#### [EXERCISE DETAILS]
Swap every "GUI agent" in the records below for "screen assistant" and write all the lines out again, leaving everything else unchanged.

#### [SUPPLIED MATERIAL]
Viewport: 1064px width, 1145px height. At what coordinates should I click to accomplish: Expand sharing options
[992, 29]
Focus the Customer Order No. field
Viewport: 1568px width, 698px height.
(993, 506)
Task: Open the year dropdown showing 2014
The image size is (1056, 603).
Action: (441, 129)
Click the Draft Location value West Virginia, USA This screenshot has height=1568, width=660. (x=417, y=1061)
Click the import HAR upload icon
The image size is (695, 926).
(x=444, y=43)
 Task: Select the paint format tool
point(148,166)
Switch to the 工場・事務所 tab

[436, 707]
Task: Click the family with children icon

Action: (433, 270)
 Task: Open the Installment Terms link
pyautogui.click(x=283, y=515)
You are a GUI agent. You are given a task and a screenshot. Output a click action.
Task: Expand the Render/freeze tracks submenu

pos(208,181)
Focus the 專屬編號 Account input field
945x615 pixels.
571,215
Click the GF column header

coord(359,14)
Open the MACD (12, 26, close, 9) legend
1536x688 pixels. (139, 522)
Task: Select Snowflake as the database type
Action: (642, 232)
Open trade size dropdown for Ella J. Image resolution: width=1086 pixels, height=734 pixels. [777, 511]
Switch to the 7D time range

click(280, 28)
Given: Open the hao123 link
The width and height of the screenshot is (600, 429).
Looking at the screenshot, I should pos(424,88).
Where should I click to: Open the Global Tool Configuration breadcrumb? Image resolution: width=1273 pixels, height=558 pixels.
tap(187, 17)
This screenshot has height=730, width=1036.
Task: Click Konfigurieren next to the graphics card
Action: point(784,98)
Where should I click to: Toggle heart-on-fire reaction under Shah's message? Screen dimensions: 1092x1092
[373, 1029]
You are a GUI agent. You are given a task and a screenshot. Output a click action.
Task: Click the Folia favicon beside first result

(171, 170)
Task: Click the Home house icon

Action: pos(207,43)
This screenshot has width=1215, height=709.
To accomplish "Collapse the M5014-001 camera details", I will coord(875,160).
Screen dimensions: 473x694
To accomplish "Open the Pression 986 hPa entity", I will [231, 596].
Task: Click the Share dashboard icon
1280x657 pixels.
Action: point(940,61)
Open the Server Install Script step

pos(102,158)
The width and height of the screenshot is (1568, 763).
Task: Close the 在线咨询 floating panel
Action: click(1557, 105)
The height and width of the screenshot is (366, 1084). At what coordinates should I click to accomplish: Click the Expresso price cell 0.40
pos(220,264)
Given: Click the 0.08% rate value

#### [ANSWER TO THIS PROBLEM]
Viewport: 1064px width, 1145px height. At what coordinates should I click to accomplish: Expand sharing options
[992, 29]
Focus the Customer Order No. field
Viewport: 1568px width, 698px height.
(993, 506)
Task: Open the year dropdown showing 2014
The image size is (1056, 603).
Action: (441, 129)
Click the Draft Location value West Virginia, USA This screenshot has height=1568, width=660. (x=417, y=1061)
Click the import HAR upload icon
The image size is (695, 926).
(x=444, y=43)
 Task: Select the paint format tool
point(148,166)
Switch to the 工場・事務所 tab

[436, 707]
Task: Click the family with children icon

Action: (433, 270)
 Task: Open the Installment Terms link
pyautogui.click(x=283, y=515)
You are a screen assistant. You are given a task and a screenshot. Output a click action.
Task: Expand the Render/freeze tracks submenu

pos(208,181)
Focus the 專屬編號 Account input field
945x615 pixels.
571,215
Click the GF column header

coord(359,14)
Open the MACD (12, 26, close, 9) legend
1536x688 pixels. (139, 522)
Task: Select Snowflake as the database type
Action: (642, 232)
Open trade size dropdown for Ella J. Image resolution: width=1086 pixels, height=734 pixels. [777, 511]
Switch to the 7D time range

click(280, 28)
Given: Open the hao123 link
The width and height of the screenshot is (600, 429).
Looking at the screenshot, I should pos(424,88).
Where should I click to: Open the Global Tool Configuration breadcrumb? Image resolution: width=1273 pixels, height=558 pixels.
tap(187, 17)
This screenshot has height=730, width=1036.
Task: Click Konfigurieren next to the graphics card
Action: point(784,98)
Where should I click to: Toggle heart-on-fire reaction under Shah's message? Screen dimensions: 1092x1092
[373, 1029]
You are a screen assistant. You are given a task and a screenshot. Output a click action.
Task: Click the Folia favicon beside first result

(171, 170)
Task: Click the Home house icon

Action: pos(207,43)
This screenshot has width=1215, height=709.
To accomplish "Collapse the M5014-001 camera details", I will coord(875,160).
Screen dimensions: 473x694
To accomplish "Open the Pression 986 hPa entity", I will [231, 596].
Task: Click the Share dashboard icon
1280x657 pixels.
Action: point(940,61)
Open the Server Install Script step

pos(102,158)
The width and height of the screenshot is (1568, 763).
Task: Close the 在线咨询 floating panel
Action: click(1557, 105)
The height and width of the screenshot is (366, 1084). At what coordinates should I click to accomplish: Click the Expresso price cell 0.40
pos(220,264)
Given: Click the 0.08% rate value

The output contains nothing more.